RECORDS SHOWN Start Marker
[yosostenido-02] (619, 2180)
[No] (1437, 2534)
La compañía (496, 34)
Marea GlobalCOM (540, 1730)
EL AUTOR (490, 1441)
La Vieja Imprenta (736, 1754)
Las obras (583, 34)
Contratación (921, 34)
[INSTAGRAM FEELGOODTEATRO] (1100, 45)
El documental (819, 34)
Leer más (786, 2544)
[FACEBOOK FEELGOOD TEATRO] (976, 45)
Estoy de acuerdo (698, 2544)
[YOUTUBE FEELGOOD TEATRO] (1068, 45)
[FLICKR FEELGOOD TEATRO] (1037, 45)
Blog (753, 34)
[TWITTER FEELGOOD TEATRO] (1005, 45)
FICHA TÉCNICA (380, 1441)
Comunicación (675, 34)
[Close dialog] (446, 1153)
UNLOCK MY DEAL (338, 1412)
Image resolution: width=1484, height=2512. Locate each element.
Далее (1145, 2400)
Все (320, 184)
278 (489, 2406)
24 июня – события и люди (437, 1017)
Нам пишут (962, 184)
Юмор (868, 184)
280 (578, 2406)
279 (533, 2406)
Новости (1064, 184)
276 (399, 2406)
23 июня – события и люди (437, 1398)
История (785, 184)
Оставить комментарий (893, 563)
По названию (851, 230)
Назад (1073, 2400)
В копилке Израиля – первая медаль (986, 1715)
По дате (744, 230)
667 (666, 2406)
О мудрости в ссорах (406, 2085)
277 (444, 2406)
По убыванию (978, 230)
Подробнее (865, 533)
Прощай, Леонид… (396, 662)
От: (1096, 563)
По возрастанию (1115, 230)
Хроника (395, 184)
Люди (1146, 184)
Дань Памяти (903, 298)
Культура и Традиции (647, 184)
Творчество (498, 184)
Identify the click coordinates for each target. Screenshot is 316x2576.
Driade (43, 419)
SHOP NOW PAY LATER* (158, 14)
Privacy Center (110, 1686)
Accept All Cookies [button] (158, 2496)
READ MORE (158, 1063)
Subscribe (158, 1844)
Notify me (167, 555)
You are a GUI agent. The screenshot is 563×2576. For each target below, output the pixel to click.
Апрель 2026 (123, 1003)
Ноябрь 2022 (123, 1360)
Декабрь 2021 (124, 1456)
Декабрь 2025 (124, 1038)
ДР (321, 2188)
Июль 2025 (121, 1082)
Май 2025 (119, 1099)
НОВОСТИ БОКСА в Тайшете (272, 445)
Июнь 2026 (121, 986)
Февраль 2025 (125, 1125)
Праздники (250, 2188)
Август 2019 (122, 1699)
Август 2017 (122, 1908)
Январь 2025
RECORDS SHOWN End Marker
ACTION ITEM
Say how many lines of the entries above include the string "click", giving the number and nothing else.

TASK OUTPUT
2